Stories like Dallas Buyers Club and 12 Years a Slave, which has faced similar criticism for focusing on the exceptional case of a free black man who was sold into slavery and subsequently escaped it, bear a burden of representation which may be unfair but is nonetheless real: Whether or not they proclaim themselves to be the definitive story of their respective eras, they at least run the risk of being taken as such. This is less a problem specific to the films themselves than the context in which they exist. As Oursler puts it, “[C]inema’s conspicuous discursive absence surrounding HIV/AIDS cheapens the thoughtful messages contained in Philadelphia and Dallas Buyers Club…. You can’t entirely bypass the grieving process and start with healing.
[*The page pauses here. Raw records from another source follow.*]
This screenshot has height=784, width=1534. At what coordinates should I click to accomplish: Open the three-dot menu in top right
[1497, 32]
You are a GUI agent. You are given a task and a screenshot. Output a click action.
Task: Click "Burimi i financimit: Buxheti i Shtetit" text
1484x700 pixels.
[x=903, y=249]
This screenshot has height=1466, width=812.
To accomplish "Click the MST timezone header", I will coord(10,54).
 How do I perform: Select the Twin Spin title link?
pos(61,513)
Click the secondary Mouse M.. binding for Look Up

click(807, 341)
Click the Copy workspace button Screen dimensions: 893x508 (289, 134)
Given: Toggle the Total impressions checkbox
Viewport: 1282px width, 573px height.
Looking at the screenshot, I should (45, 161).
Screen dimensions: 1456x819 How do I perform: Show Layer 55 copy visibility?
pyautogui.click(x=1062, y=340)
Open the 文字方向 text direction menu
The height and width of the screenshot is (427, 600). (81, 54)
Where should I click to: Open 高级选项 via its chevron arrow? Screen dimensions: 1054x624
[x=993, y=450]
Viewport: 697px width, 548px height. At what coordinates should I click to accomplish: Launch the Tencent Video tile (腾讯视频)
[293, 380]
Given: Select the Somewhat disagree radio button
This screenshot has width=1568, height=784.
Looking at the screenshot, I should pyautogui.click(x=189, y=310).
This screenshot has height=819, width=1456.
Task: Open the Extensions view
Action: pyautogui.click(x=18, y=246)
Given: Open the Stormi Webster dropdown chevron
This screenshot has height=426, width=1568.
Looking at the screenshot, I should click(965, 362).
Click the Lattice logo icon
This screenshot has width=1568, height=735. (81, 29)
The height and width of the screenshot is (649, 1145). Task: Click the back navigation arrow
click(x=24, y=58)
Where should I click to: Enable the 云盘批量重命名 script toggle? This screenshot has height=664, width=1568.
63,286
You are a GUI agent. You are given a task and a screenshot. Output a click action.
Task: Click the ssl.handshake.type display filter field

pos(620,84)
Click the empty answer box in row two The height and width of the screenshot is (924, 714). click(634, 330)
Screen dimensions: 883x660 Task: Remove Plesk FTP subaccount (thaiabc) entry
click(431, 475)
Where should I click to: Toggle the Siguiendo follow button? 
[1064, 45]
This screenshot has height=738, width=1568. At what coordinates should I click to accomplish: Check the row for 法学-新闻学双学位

Hollywood needs to provide some context if it wants to facilitate cultural atonement.”
The Atlantic‘s Richard Lawson finds a partial solution in, of all places, The Carrie Diaries, the CW series about the young life of Sex and the City‘s Carrie Bradshaw. By most accounts, it’s a fairly featherweight show, but it’s set in New York in 1985, specifically in the fashion and publishing industries, where HIV infection reached epidemic proportions.
As last year’s galvanizing, vital documentary How to Survive a Plague so bracingly illustrated, America’s big cities, especially San Francisco and New York, were angry, scary places in those days. Not for everyone, of course — plenty of people probably didn’t pay much attention to what was happening in the gay corners of the city — but for the kind of people that Carrie Bradshaw hangs out with and aspires to be like, it seems entirely likely that the world they knew would suddenly begin to collapse right around the time of this cheery little summer.
According to Lawson, The Carries Diaries has yet to mention AIDS, but the show’s executive producer told him via email that it’s “definitely going to play a big part in this season.” How that will play out remains to be seen, but in one sense, it’s irrelevant. When it comes to under-represented histories, more is more. 12 Years a Slave is based on a extraordinary story that deserves to be told, but so do the stories of “normal” slaves, those who were born and died in bondage; if there were more of them, it wouldn’t matter so much what kind of story 12 Years told. It may be unjust to hold one film accountable for representing an entire historical era, but it’s also unjust that it has so little competition.